Exercise brief: A word-for-word copy of the data is what's wanted, with no pictures.
··· Entries shown
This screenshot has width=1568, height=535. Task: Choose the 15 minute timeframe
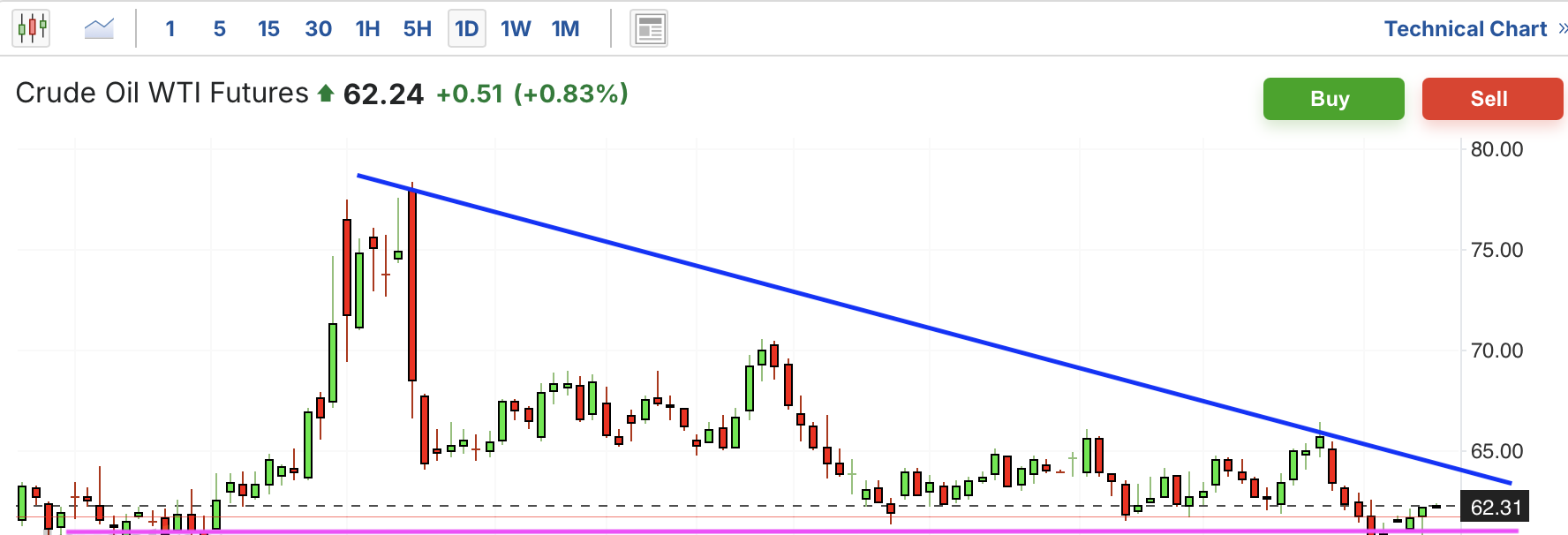(x=268, y=29)
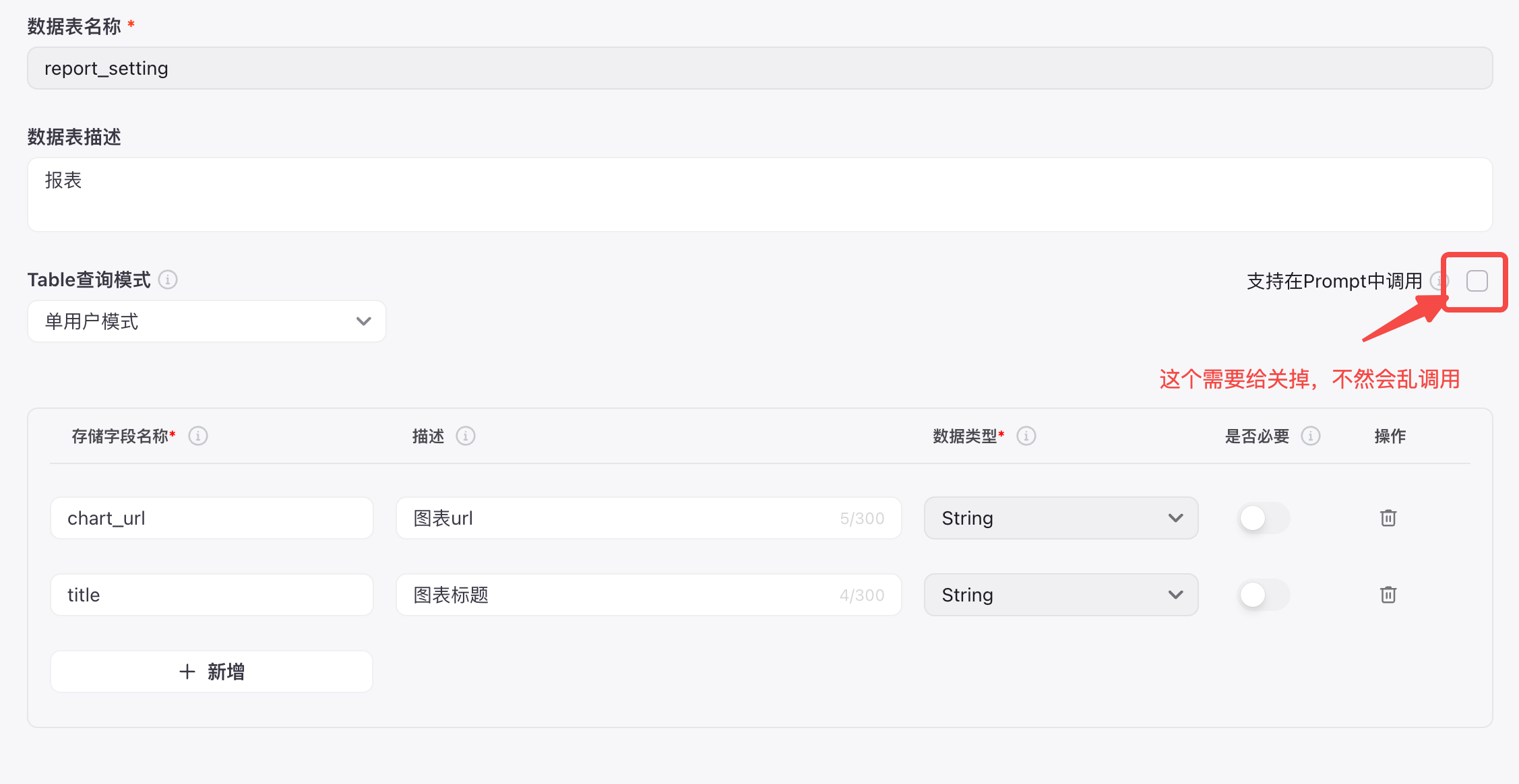Open data type dropdown for title
Screen dimensions: 1519x784
1061,595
······
Task answer:
This screenshot has width=1568, height=535. Task: Choose the 15 minute timeframe
(x=268, y=29)
Open data type dropdown for title
Screen dimensions: 1519x784
1061,595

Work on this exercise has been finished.